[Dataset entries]

■ ■ ■

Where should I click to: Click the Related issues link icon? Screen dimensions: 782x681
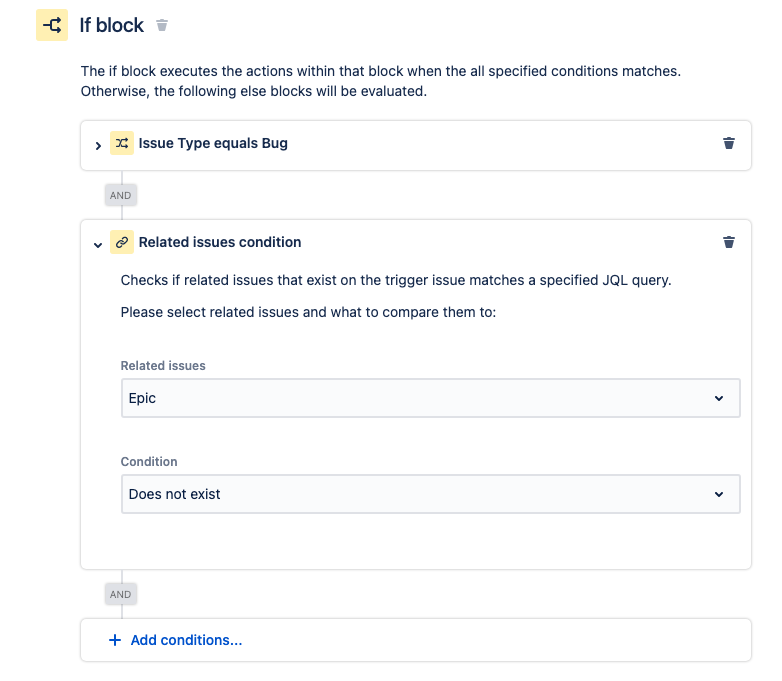tap(121, 242)
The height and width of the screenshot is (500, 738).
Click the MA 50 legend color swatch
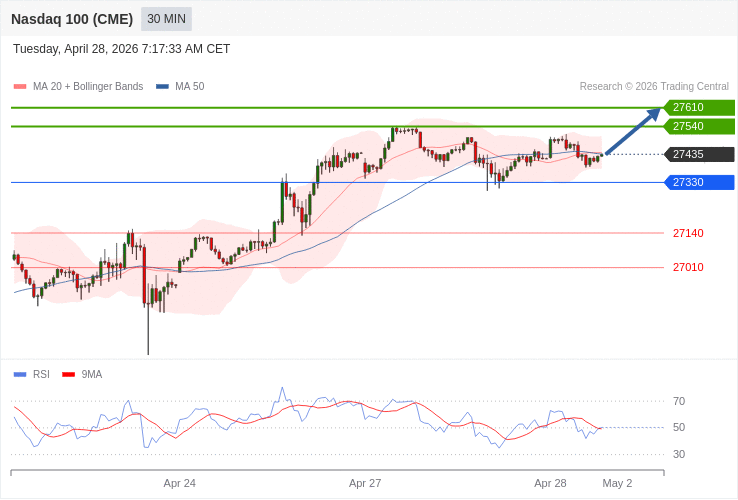162,87
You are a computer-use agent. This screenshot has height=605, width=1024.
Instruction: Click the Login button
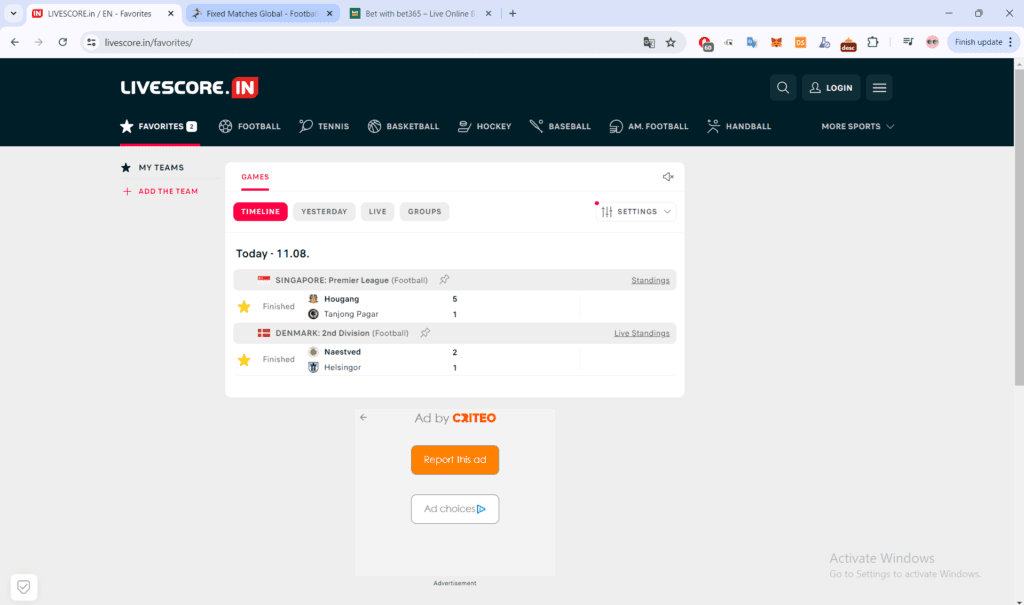click(x=831, y=88)
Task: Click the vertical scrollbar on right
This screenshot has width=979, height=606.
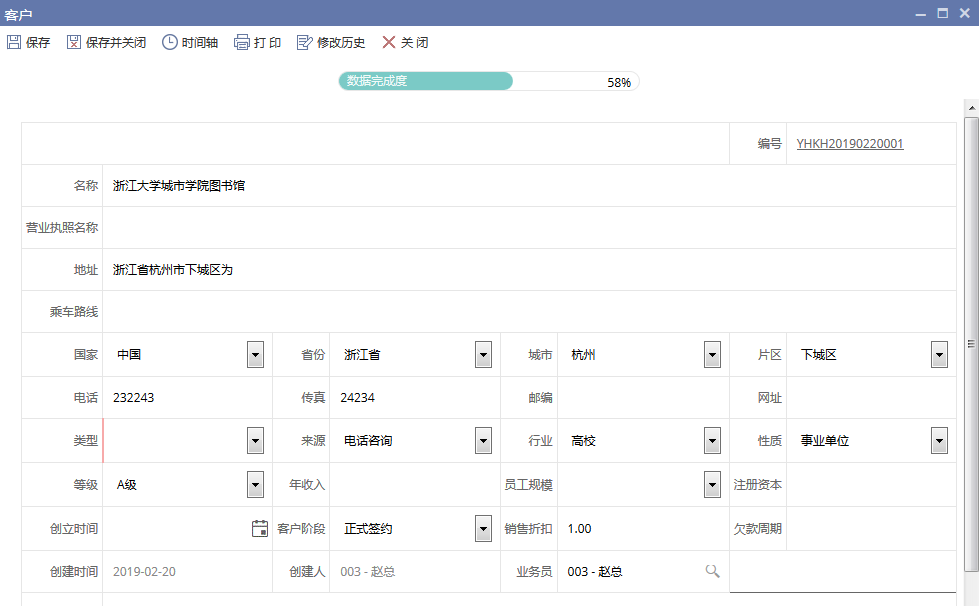Action: click(x=970, y=340)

■ ■ ■

Problem to solve: Restate, word for word, the entries above, dropping any picture.

Written reply:
Where should I click to: Click the Related issues link icon? Screen dimensions: 782x681
tap(121, 242)
The height and width of the screenshot is (500, 738).
Click the MA 50 legend color swatch
162,87
You are a computer-use agent. This screenshot has height=605, width=1024.
Instruction: Click the Login button
click(x=831, y=88)
Task: Click the vertical scrollbar on right
This screenshot has width=979, height=606.
Action: click(x=970, y=340)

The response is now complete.